この「情報学教育分科会」は、先ほどの「情報科学技術教育分科会」が、名前を変えたグループで、私が委員長を務め、後ほどお話しいただく電気通信大学の久野靖先生に特任連携会員として加わっていただいています。ここでは現状をまとめるだけでなく、将来実践されていくことが期待される「理想形」を定めることを目標としてきました。

 

さらに、後ほど國學院大學の高橋尚子先生からご紹介がありますが、大阪大学が中心となり、東京大学と情報処理学会の情報処理教育委員会が連携して受託した、文部科学省の大学入学者選抜改革推進事業にも策定に協力していただきました。

 

「情報教育の参照基準」の大きな特徴は三つあります。一つは情報教育の分野を11分野に分類し、その中で知識・理解だけでなく、いわゆるジェネリックスキルについても定めていることです。

 

二つ目は、11の各分野に、3つから4つのサブ項目を設けて、さらにそれぞれに4つの水準を与えています。この水準が小学校・中学校・高校・大学という教育段階に対応しています。つまり、各教育段階でどのような知識を学ぶか、どういうスキルを養うべきか、ということを定めています。

 

各項目で指定している教育段階がこちらです。これは、後ほど久野先生の方から詳しく説明していただきます。

 

三つ目は、情報教育の最終的な出口として想定している大学の専門基礎教育について、大学の専門分野を、5つのグループに分けて、それぞれのグループの情報教育の専門基礎教育をある程度定めようとしていることです。

 

専門分野の5つのグループがこちらです。

 

最終目標は「情報教育の木」を定めること

これは私の個人的な考えですが、最終的には「情報教育の木」を定めたいと思っています。

 

情報学というのは、いろいろな分野から成り立っています。

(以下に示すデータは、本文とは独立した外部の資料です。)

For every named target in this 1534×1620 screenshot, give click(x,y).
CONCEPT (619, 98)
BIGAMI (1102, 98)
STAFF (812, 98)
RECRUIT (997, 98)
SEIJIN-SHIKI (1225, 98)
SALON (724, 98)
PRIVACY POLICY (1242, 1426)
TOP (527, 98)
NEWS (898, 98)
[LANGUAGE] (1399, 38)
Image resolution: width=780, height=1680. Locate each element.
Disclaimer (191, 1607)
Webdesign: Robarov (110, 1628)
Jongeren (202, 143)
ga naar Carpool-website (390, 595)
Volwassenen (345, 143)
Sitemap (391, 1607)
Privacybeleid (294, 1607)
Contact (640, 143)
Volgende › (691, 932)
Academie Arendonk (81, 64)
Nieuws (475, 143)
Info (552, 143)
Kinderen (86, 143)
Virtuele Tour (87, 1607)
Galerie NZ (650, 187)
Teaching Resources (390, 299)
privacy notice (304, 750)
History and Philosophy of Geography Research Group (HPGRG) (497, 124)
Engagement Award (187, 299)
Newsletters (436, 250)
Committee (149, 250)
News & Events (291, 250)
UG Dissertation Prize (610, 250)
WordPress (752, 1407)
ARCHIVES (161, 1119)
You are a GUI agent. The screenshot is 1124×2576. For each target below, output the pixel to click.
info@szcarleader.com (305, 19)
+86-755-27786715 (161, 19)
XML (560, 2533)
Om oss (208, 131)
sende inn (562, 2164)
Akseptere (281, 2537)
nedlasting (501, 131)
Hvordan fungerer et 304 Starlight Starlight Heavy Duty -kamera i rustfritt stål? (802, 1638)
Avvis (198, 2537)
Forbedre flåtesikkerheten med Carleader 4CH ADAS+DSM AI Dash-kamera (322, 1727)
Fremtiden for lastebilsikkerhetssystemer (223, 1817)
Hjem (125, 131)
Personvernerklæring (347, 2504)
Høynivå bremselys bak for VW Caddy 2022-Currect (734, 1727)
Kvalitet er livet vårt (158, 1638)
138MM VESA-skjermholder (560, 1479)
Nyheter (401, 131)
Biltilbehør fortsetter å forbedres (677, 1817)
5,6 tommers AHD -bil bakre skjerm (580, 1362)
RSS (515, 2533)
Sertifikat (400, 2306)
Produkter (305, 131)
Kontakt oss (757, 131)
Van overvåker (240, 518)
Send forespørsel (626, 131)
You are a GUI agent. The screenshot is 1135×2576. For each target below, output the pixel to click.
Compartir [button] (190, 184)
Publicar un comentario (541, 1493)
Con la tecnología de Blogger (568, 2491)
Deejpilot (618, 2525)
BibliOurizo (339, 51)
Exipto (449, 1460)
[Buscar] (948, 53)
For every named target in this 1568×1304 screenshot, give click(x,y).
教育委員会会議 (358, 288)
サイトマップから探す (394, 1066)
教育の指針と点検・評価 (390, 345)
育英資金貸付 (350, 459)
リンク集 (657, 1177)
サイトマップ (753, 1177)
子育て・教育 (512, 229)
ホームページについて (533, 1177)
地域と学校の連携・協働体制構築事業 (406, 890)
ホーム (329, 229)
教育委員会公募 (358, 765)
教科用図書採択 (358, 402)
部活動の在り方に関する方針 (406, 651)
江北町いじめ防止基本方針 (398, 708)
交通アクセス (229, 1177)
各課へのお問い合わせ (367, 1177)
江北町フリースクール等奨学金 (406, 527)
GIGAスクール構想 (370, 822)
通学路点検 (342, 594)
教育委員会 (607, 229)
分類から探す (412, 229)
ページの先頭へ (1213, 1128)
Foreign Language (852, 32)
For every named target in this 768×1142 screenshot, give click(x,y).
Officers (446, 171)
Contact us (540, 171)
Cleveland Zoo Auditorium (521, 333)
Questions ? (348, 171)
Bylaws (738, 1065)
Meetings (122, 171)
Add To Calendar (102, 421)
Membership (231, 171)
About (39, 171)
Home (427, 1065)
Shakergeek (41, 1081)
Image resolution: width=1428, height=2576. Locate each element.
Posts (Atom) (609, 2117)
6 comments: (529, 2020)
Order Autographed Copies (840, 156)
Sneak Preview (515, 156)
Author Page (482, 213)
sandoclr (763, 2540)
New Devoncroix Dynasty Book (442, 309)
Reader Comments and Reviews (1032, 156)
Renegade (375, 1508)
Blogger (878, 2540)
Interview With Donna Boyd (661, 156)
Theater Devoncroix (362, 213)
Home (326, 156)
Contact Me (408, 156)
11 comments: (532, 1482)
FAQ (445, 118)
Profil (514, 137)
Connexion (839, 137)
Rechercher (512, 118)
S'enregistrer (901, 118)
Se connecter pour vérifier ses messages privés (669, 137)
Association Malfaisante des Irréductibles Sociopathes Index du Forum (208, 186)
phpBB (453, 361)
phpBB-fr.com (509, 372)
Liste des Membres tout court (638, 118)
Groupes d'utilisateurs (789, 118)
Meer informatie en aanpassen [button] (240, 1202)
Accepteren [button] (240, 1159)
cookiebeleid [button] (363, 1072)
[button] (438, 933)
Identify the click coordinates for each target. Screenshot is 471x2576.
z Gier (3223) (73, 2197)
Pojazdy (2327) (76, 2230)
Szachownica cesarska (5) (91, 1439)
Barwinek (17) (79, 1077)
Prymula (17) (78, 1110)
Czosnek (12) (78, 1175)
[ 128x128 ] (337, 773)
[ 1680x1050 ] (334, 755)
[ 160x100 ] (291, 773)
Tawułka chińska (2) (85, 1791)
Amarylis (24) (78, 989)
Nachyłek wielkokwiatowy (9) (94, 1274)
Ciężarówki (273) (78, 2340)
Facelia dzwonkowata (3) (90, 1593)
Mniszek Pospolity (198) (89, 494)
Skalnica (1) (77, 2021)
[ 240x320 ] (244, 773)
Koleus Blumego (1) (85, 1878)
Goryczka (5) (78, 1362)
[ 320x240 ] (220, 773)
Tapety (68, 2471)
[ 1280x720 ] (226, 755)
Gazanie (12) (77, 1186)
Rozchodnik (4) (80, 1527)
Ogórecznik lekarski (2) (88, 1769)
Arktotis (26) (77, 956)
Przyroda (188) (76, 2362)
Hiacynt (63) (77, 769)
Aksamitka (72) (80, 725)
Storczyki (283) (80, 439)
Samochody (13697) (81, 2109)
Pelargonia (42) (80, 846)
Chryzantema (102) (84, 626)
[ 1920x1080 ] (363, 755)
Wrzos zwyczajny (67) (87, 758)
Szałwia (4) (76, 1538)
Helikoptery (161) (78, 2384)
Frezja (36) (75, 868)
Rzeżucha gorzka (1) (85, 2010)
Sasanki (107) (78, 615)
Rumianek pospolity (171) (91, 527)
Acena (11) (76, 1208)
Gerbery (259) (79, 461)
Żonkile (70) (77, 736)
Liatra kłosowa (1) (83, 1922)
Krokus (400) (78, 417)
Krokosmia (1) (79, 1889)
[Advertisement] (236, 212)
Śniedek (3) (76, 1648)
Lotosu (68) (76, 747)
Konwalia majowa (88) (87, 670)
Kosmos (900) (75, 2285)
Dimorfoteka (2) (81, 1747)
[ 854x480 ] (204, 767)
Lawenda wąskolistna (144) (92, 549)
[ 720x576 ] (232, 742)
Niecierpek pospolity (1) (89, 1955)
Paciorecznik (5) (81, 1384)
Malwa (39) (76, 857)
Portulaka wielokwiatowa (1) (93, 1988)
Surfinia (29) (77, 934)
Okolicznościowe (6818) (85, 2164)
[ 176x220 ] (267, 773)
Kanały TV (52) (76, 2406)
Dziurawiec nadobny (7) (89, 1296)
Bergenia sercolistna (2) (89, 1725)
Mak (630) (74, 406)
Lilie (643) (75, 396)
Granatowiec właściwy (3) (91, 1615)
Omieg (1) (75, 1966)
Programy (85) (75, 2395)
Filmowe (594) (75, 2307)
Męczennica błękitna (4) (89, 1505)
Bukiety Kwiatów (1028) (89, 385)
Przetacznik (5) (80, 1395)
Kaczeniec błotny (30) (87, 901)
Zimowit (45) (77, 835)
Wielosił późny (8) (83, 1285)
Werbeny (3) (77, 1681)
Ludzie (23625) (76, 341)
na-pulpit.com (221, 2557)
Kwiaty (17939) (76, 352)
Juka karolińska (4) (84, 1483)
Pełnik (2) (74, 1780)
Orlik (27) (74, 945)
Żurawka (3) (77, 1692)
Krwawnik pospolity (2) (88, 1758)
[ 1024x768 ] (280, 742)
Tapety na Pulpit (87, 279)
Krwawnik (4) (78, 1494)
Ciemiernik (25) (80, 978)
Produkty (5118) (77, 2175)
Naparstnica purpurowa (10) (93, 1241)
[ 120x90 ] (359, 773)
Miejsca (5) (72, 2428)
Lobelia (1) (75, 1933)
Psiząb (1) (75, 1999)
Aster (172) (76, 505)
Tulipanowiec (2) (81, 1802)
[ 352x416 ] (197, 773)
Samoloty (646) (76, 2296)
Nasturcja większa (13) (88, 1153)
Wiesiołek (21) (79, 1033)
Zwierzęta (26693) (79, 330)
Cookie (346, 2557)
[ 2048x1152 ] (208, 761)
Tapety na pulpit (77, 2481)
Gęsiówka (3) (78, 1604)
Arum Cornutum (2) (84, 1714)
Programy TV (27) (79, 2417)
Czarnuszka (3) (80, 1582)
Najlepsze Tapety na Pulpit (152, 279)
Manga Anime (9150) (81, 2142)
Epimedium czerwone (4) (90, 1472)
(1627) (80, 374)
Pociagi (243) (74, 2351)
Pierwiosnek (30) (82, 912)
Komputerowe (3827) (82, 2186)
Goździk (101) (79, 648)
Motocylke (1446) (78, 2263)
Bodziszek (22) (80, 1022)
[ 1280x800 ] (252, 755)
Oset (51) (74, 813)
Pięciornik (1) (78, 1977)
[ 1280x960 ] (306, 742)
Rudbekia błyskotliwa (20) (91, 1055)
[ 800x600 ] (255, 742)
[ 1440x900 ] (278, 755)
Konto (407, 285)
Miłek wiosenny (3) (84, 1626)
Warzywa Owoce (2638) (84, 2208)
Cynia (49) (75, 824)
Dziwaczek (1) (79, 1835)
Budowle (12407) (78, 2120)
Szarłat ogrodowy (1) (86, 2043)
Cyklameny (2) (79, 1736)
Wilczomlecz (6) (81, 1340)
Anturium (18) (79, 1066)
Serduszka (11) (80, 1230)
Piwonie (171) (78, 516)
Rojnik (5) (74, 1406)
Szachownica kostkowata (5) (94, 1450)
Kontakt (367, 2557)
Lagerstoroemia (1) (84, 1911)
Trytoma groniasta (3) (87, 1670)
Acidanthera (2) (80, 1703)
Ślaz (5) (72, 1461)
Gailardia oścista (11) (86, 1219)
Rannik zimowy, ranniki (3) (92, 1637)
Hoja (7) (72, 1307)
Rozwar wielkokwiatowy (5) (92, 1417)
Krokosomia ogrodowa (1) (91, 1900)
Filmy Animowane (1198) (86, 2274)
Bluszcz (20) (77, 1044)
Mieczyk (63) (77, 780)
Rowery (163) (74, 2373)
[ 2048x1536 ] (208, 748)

それぞれの分野の教育は、年齢が下の方の小学校・中学校・高校ではほぼ同じようなことをしています。

 

これが大学に入ると、分野ごとに少し枝分かれし始め、専門基礎教育になると、さらに専門分野のグループごとに分かれていきます。こういった情報教育の木のようなものを定めていくということです。「情報教育の参照基準」は、こうしたイメージで作ってきました。

統計学の方でも、このようなかなり幅広い参照基準を定めています。情報教育の参照基準を策定することになったのは、統計学の参照基準が出てきたので、やはり情報教育も広い意味で体系化することが必要だろうということで、取り組んできました。この後は、久野先生から詳しい内容をご紹介いただきます。